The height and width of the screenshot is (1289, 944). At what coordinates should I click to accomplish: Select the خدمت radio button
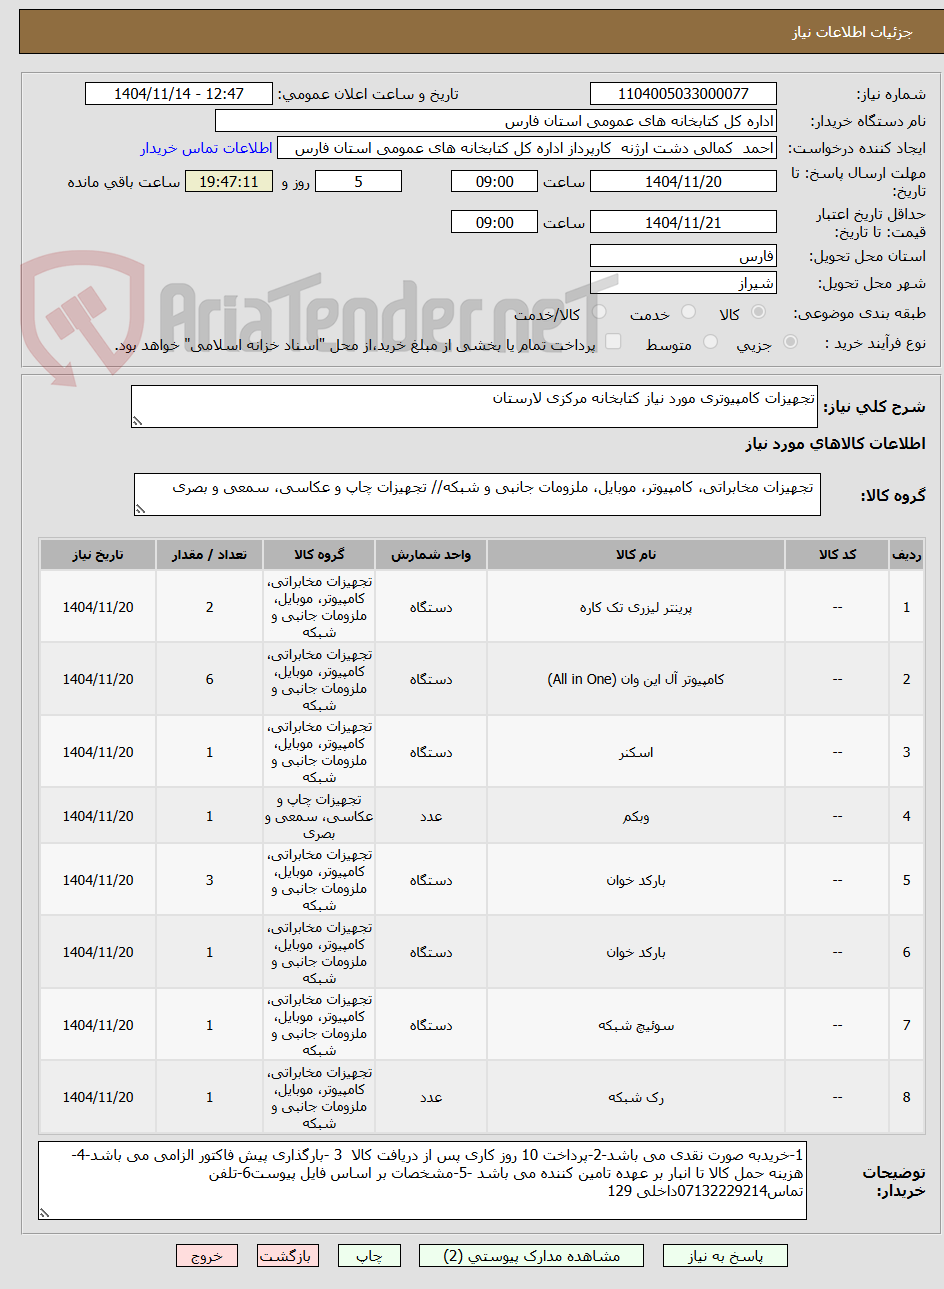click(x=688, y=313)
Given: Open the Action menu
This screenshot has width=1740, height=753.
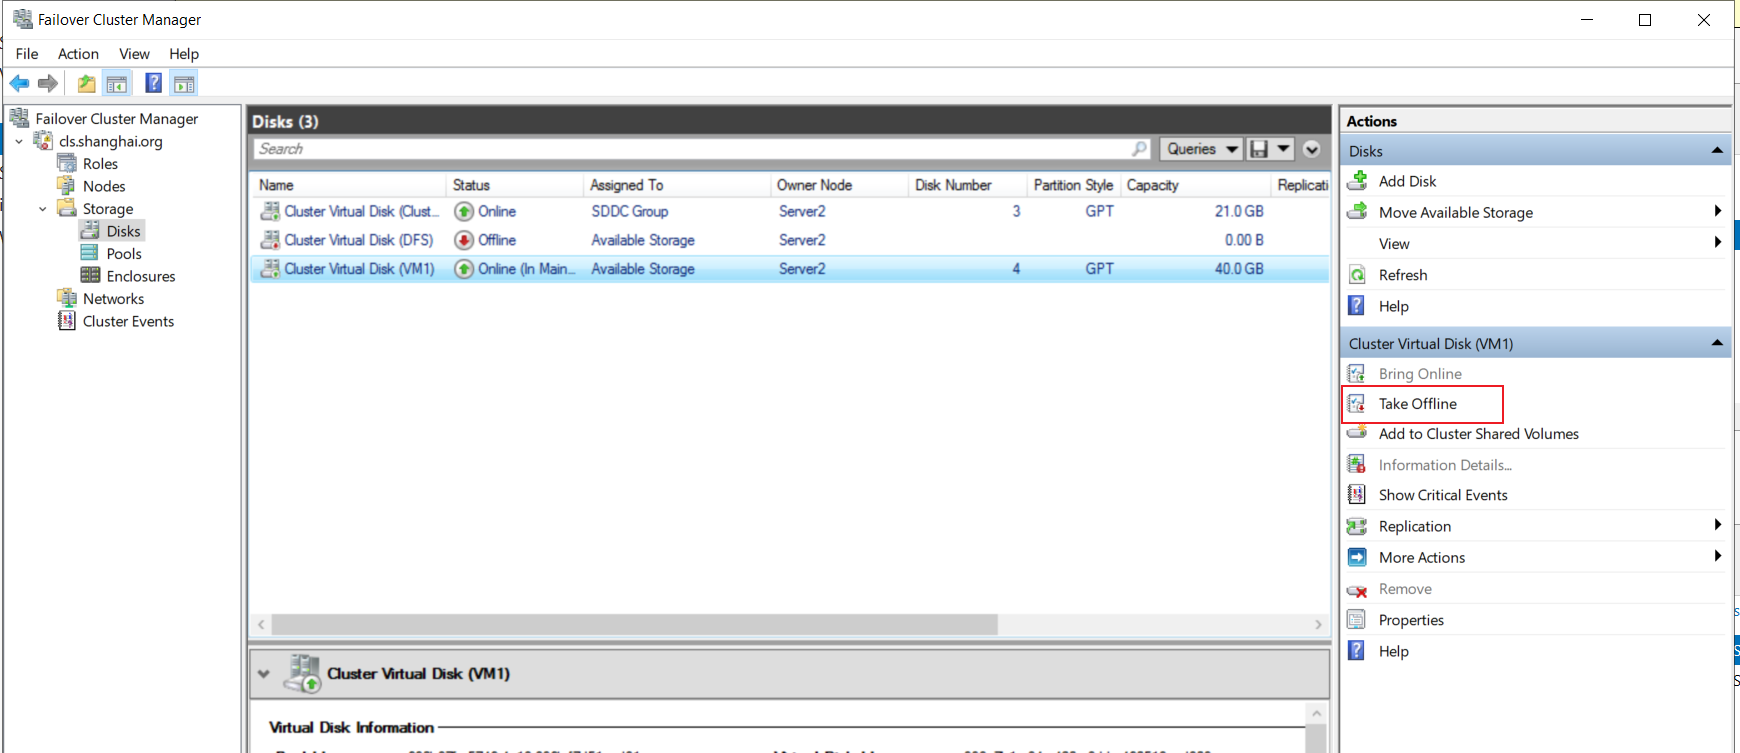Looking at the screenshot, I should (x=78, y=54).
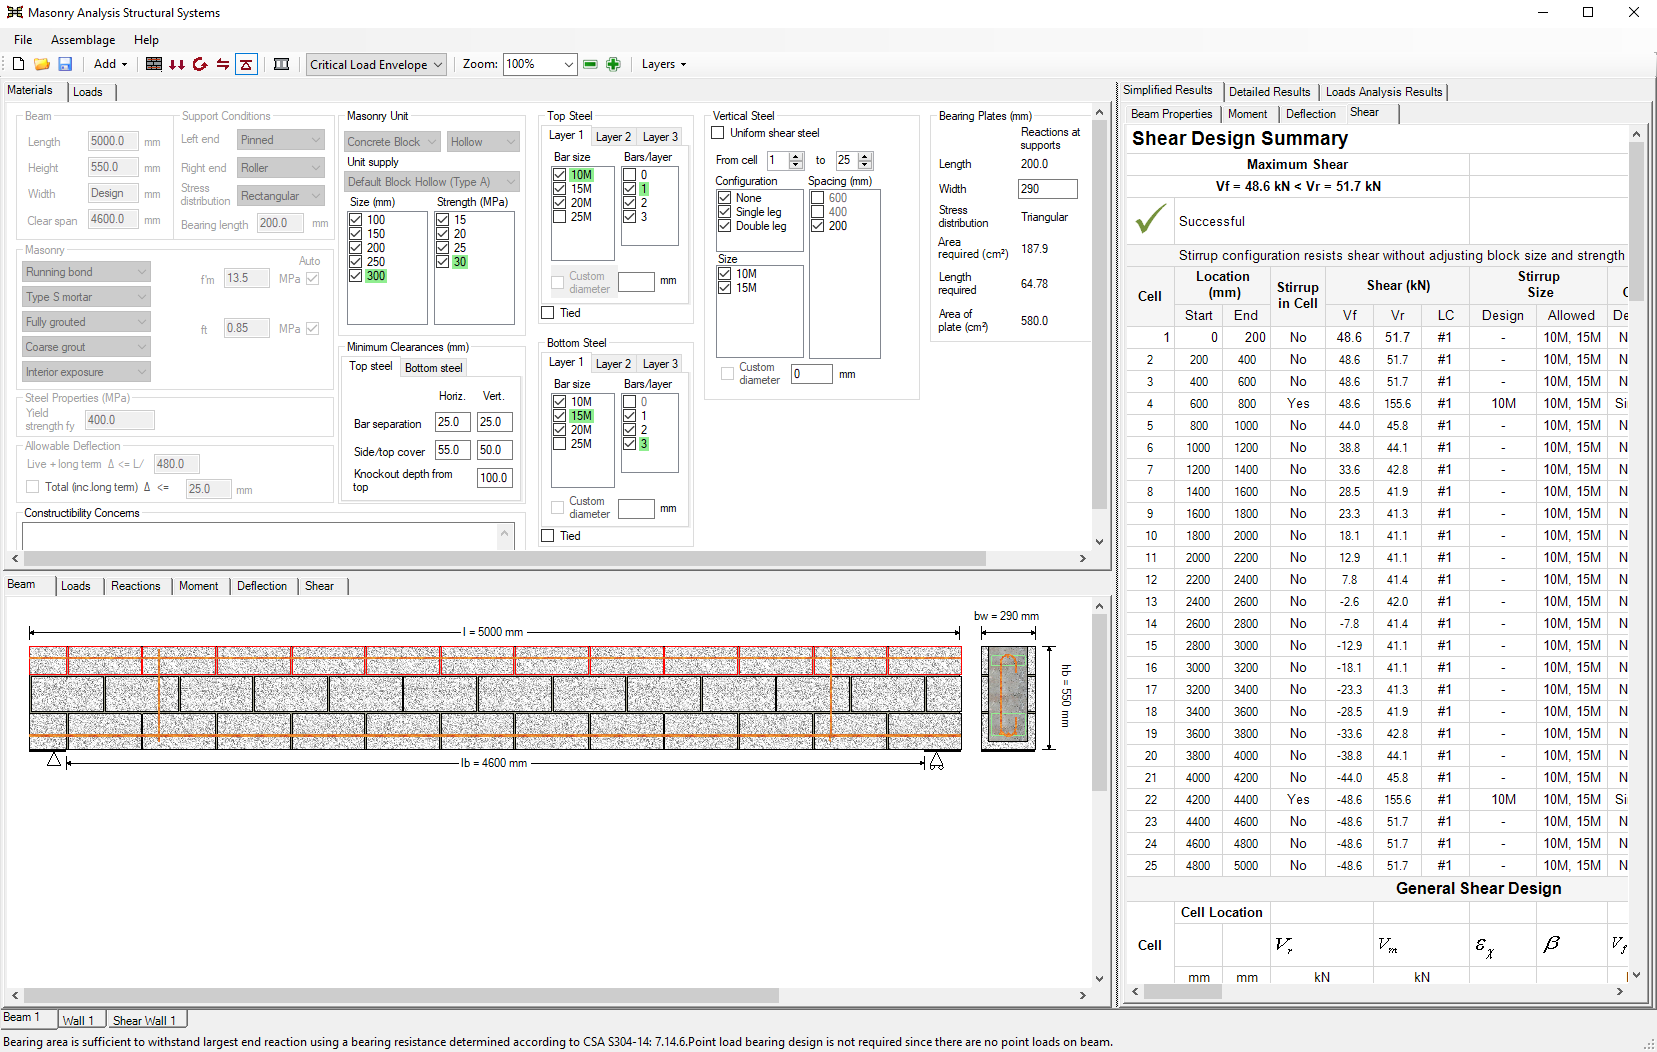Click the red circular arrow moment icon
Viewport: 1657px width, 1052px height.
pos(200,64)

* [What you need to do] The reply has to reproduce every line above verbatim and contain no pictures.

* [Output below]
The height and width of the screenshot is (1289, 944). At what coordinates should I click to accomplish: Select the خدمت radio button
click(x=688, y=313)
Given: Open the Action menu
This screenshot has width=1740, height=753.
Looking at the screenshot, I should (x=78, y=54).
Click the red circular arrow moment icon
Viewport: 1657px width, 1052px height.
pos(200,64)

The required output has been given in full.